TASK INSTRUCTIONS | In the material below, find how many lines contain the string "section". Write only that number.

▼

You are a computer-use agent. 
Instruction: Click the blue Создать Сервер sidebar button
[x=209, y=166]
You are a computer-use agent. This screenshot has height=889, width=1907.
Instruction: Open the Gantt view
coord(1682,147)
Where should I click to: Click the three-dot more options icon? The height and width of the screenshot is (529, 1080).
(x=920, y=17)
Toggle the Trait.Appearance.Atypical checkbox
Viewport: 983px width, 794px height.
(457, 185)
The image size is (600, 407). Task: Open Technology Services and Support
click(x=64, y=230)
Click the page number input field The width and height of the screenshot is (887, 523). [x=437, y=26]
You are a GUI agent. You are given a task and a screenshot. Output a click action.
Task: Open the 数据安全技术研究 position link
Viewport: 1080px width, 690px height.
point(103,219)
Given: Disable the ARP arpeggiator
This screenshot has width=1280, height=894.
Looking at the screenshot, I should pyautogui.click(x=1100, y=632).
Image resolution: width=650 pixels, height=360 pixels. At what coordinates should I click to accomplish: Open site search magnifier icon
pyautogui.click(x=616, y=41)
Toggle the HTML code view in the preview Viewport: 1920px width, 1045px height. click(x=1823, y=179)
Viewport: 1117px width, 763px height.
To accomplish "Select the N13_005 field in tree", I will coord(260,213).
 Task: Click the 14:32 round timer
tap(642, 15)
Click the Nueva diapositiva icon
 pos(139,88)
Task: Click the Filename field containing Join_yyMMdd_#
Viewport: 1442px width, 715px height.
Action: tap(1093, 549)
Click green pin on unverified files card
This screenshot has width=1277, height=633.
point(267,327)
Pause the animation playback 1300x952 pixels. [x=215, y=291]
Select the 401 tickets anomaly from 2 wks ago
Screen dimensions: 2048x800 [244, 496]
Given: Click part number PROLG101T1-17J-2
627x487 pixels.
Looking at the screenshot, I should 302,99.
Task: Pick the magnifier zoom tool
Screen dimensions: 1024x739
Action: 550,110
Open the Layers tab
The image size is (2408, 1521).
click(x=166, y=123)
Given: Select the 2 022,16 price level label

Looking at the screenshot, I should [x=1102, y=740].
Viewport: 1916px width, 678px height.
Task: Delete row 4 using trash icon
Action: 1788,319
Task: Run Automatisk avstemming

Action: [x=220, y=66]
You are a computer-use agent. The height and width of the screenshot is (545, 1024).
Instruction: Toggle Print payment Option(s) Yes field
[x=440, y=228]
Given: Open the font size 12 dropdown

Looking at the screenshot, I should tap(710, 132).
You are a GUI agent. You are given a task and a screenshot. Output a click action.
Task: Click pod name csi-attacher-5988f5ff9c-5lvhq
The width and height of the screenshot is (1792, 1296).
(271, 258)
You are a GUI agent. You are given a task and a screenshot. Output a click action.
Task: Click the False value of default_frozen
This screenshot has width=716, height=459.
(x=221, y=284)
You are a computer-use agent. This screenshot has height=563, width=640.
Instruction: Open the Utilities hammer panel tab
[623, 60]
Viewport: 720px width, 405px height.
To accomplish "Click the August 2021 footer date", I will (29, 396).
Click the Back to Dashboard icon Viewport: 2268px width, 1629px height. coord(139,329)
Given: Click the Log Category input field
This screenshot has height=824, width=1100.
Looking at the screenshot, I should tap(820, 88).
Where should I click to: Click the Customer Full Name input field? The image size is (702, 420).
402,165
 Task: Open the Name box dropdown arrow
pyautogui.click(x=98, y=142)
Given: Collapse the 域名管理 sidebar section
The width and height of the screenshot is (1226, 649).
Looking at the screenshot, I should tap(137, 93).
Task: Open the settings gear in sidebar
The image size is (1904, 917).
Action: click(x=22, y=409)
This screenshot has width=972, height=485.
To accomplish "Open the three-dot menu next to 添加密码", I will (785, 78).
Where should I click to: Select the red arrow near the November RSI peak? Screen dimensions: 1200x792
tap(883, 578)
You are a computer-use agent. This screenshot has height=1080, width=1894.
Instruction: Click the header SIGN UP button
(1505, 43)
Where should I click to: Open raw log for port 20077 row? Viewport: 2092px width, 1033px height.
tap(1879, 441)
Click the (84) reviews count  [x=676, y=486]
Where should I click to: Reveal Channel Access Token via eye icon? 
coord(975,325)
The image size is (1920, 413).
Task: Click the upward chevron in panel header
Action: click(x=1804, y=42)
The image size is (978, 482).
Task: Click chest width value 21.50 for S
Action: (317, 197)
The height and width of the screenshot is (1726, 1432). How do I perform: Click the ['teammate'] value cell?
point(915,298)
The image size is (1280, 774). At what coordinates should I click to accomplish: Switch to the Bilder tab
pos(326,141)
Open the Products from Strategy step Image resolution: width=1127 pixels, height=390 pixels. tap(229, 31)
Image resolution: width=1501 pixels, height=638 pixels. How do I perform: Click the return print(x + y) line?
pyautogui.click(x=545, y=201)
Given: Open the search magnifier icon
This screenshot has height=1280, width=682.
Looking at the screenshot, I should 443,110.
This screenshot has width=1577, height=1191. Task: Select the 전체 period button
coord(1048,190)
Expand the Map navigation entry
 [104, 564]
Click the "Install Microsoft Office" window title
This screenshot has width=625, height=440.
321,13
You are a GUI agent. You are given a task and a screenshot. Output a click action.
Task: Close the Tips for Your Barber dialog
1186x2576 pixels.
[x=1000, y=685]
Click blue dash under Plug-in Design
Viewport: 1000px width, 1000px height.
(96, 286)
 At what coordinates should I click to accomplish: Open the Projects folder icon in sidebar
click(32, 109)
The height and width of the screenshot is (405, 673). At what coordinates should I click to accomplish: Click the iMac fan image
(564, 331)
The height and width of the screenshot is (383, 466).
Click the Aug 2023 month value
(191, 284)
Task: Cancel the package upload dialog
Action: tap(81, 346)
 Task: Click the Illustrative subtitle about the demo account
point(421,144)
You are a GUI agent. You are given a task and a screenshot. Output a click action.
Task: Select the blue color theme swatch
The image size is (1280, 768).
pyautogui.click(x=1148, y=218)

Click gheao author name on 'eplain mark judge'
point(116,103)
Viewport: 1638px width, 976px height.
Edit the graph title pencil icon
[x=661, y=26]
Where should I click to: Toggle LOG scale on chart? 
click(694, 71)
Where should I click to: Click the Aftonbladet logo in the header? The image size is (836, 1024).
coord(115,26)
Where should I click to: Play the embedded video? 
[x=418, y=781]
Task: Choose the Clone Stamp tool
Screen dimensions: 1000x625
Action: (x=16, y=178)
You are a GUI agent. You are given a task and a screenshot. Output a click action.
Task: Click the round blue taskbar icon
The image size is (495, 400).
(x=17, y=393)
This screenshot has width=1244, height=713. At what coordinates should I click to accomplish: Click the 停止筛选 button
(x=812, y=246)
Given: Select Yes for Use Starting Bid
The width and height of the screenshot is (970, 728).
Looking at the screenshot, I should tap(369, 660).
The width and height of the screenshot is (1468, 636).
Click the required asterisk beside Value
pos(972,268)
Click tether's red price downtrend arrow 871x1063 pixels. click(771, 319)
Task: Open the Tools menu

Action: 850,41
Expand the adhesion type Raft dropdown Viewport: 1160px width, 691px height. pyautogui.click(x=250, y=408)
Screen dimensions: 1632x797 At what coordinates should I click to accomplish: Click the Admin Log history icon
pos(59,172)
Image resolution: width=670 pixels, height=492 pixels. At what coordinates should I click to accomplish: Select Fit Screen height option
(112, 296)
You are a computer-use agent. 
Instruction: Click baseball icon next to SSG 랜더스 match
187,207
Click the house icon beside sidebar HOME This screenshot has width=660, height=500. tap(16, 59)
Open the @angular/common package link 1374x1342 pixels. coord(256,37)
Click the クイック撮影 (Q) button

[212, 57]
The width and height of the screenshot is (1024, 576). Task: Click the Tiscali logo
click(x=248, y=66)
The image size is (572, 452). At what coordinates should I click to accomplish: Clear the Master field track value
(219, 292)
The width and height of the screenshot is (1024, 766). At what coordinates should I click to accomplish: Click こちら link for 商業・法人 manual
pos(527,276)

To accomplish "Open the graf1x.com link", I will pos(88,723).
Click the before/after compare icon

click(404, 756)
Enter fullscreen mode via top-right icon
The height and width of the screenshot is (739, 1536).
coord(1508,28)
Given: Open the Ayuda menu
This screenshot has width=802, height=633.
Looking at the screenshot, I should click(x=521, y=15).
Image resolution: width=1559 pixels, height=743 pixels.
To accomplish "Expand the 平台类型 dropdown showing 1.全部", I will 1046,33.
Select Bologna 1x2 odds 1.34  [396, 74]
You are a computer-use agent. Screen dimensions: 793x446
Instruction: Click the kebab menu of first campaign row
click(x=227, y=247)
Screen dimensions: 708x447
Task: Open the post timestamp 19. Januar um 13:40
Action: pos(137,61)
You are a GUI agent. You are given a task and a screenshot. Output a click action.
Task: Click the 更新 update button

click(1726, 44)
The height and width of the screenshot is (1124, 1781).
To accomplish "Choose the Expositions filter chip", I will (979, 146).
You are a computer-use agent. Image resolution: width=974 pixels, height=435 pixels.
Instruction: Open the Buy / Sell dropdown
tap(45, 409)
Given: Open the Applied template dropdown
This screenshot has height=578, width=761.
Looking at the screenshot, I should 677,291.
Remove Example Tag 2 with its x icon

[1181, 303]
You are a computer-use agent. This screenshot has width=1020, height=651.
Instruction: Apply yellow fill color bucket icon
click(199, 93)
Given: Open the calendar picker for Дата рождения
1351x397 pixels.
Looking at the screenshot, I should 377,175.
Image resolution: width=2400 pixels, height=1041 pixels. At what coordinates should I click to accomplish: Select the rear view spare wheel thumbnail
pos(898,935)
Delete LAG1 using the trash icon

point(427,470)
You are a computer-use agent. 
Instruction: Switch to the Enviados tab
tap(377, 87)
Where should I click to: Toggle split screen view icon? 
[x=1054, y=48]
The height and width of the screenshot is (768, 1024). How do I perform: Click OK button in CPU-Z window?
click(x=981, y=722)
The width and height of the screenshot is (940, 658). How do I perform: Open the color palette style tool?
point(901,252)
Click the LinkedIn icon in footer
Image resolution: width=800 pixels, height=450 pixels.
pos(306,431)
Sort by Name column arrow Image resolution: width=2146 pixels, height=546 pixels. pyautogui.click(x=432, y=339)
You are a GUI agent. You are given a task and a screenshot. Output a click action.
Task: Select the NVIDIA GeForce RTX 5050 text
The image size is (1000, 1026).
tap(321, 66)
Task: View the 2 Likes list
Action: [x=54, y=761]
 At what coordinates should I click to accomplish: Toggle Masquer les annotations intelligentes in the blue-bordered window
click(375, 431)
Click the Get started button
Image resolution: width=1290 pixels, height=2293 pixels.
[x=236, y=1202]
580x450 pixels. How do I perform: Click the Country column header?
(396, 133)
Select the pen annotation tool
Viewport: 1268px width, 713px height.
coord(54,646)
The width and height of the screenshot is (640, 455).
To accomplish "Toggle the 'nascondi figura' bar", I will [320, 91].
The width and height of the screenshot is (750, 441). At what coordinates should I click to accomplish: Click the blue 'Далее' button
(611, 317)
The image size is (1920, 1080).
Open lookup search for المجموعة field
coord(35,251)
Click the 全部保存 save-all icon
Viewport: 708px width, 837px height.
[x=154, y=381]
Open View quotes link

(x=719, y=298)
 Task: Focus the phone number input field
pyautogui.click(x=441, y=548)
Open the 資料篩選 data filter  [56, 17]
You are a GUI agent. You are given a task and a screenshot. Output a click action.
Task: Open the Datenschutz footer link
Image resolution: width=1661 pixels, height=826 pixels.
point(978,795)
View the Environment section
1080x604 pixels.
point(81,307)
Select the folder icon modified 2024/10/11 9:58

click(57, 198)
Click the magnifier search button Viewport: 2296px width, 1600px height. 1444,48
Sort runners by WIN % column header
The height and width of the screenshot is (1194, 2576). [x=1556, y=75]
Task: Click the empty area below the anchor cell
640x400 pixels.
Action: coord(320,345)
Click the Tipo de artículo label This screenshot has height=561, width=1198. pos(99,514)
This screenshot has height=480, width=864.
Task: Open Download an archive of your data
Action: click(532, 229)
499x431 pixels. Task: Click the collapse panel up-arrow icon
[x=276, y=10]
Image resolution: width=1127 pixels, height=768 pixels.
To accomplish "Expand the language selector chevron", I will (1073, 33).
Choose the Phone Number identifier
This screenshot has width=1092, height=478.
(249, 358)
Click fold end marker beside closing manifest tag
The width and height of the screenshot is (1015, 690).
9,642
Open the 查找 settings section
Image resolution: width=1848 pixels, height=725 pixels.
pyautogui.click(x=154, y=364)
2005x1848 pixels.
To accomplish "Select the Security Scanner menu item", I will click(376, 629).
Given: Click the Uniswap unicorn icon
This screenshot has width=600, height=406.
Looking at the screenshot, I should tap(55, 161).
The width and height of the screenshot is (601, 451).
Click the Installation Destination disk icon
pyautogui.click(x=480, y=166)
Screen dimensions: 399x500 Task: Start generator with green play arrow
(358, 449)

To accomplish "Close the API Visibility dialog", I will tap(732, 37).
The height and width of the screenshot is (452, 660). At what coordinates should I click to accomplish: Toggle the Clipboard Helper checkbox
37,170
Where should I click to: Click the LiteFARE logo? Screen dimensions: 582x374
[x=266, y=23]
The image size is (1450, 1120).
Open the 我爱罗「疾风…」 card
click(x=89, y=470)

▲

TASK SOLUTION | 3